Growing up in Brampton
Phillip Hong
15 October, 2007
As a child, I was dropped off every single morning by a school bus plastered with a piece of green construction paper near the front doors.
Parkway Public School is located in a cosy neighbourhood in a more mature part of Brampton. The potential jokes that could've stemmed from the road it sits on, "Duncan Bull", is evidence that I grew up a very innocent childhood. I always looked forward as a child to go back home and other students could see that determination when they saw a daft, silly little boy race to the school bus just a minute and a few seconds after the last bell rang.
That useless procedure obviously paid off... I never missed the school bus.

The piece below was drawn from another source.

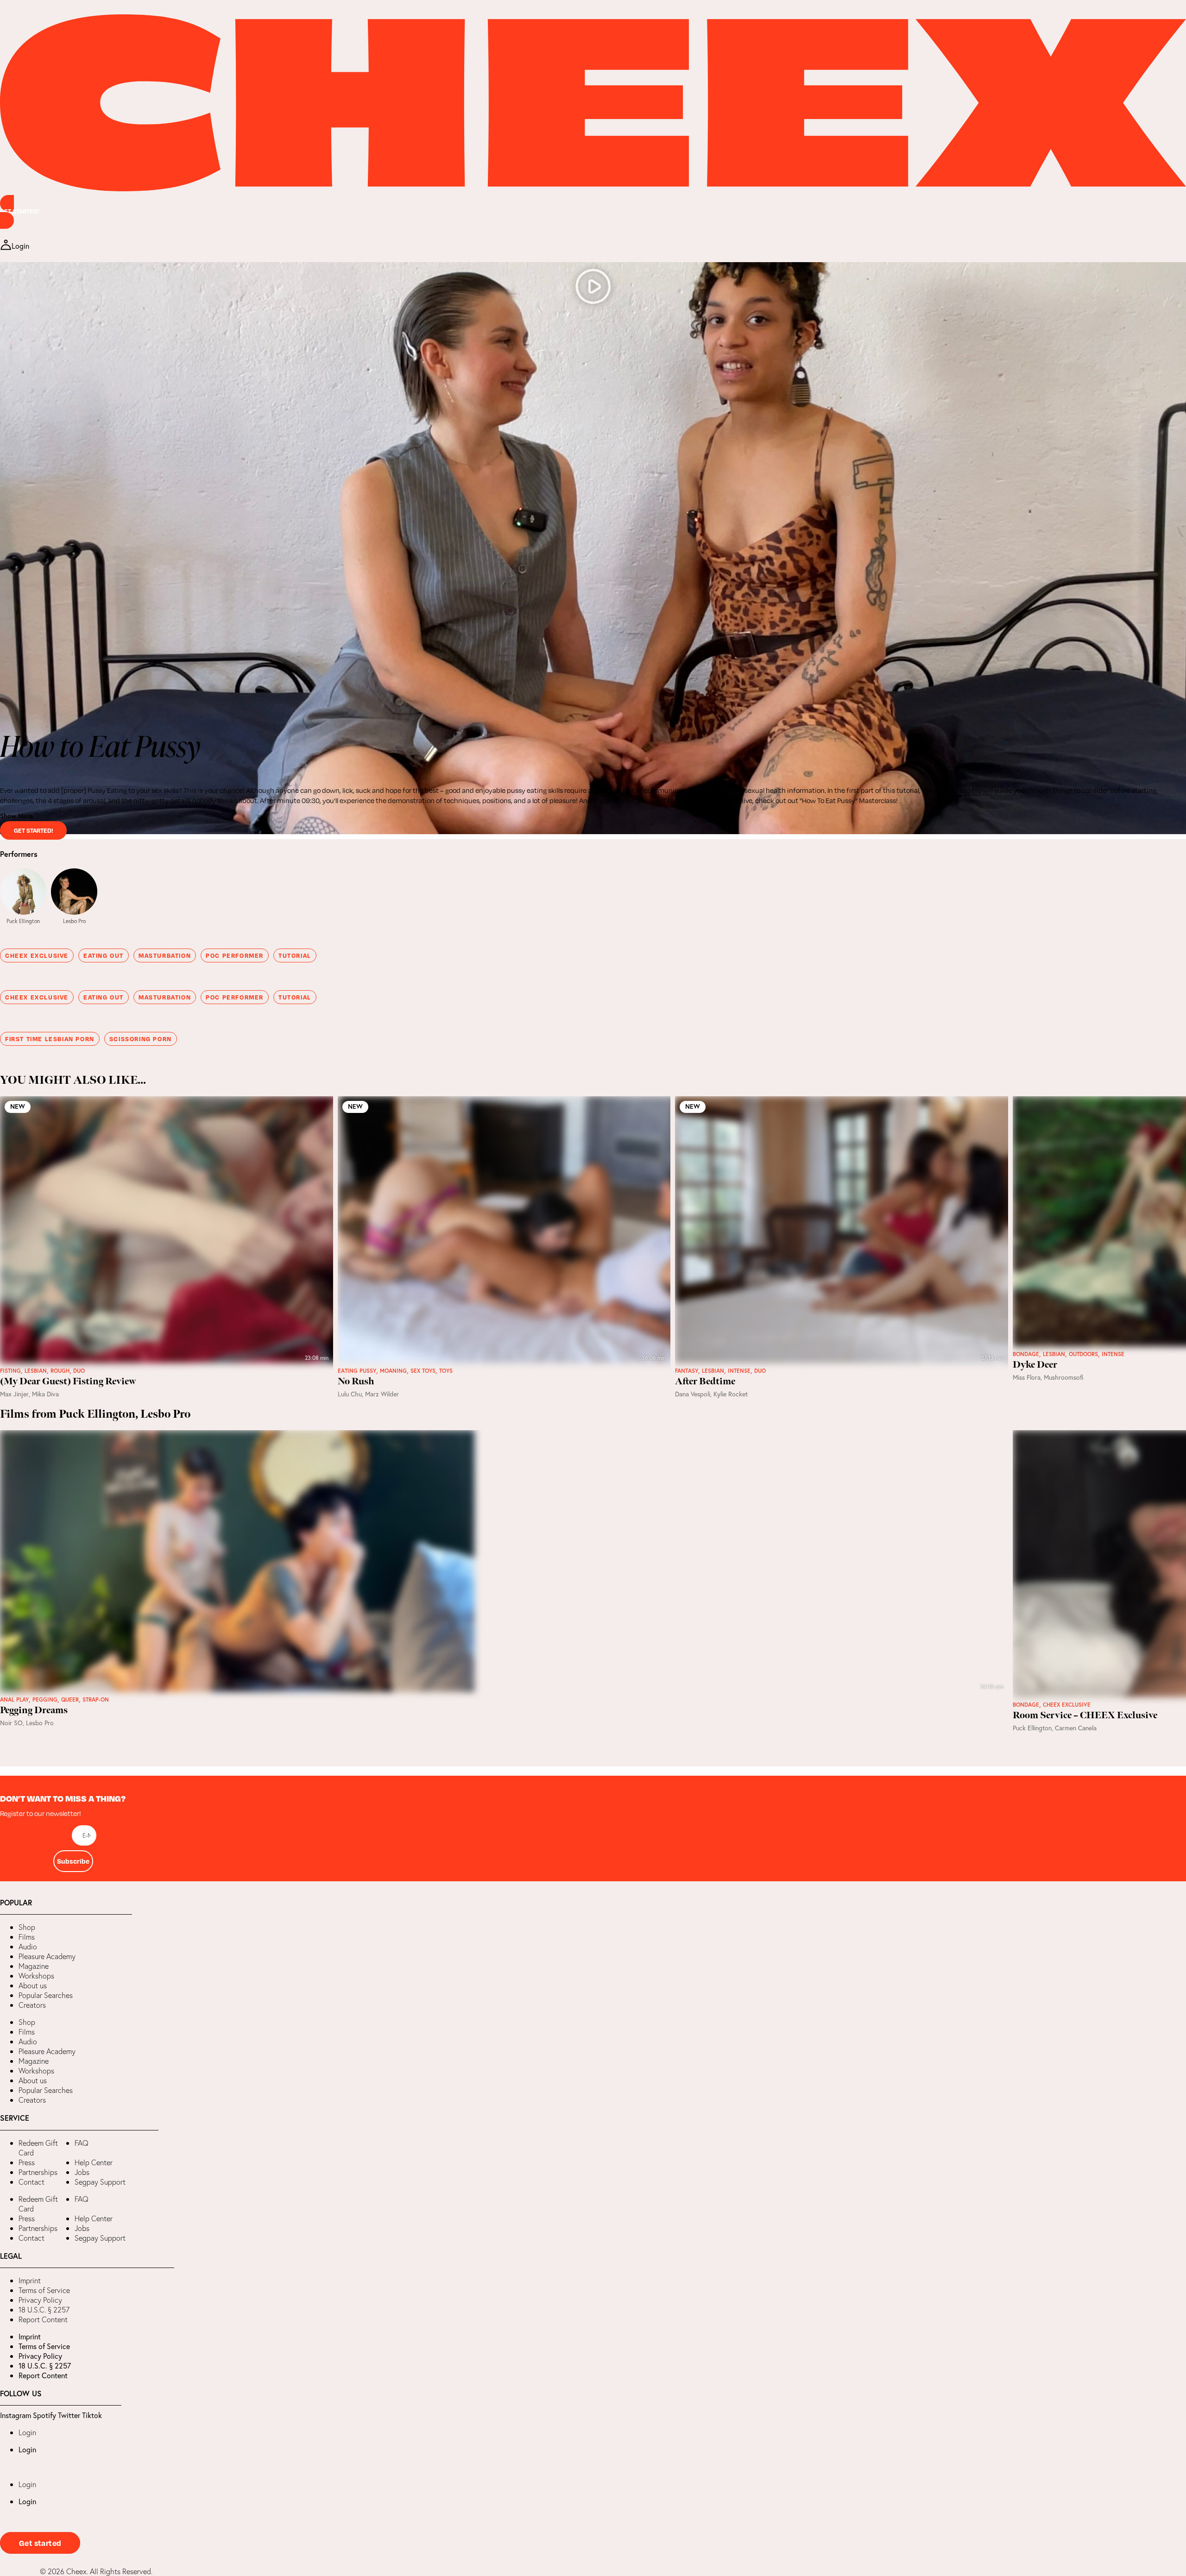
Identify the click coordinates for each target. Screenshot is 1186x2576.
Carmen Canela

The kind of life I lived back in my hometown was one full of fibre. Though I didn't know many of the neighbours around me, I made sure that I didn't get on anyone's nerves no matter what. It used to be important for me to make sure that I left anyone I conversed with in a good mood by the time I had to go.
It was a calmer life: The bullies were much more like a tame group of bored teasers than anything dangerous that I've encountered later in life.
The only sport I was really good at during my childhood was the parachute; who knew that a simple multi-coloured piece of fabric could be such a great use of exercise when you have to deal with thirty or so kids? Part of our gym curriculum also included the dance accompanied with "The Macarena".
I thoroughly enjoyed putting my hands in front of me and doing that little jig, which was sometimes done in the most unorthodox of places; like the library.
One must wonder, however: with a crowd of children simultaneously putting their hands on their little bums, why wasn't there a hygenic problem? While I was attending Parkway, it wasn't.
Then there was the School Fair, which was held every Spring. And that ridiculously simple song: "Blue white and green, we're wearing blue white and green". I'm still reminded that these random colours were the "...shades of Parkway School".
My computer fetish was first found while I was in Brampton. The annoying cries for my own machine were originated when I first discovered what I now think is quite a lamely program which lets children draw little shapes and colours. The name of that program has long disappeared from my brain.
I remember when they replaced their computer labs with Windows 3.1, the first true operating system I dealt with. My eyes were lit with such enthusiasm when my class received our own computer. That joy wasn't shared with the girl sitting beside me. Caitlin was more interested in remarking about how... big-figured I was (and still am).
The memories came flooding back and my eyes lit with the same joy when Brandon and I came back to Parkway Public School in his uncle's Corvette, a whole eight years after I last saw it. Some of the buildings still lay on the property, save for the construction on a new addition and a fresh layer of pavement.
My eyes were about to water, but Brandon shook me out of that terror after joking about how potentially emotional I might become in seeing what is similar to an "old friend" after so long. It was his birthday after all.
The experiences and disappointments I experienced in my childhood while attending this school served me well in the world ahead. It's somehow dreadful to know that children today don't get to have such innocent lives, but I will still remember the days when I raced to the school bus to get home.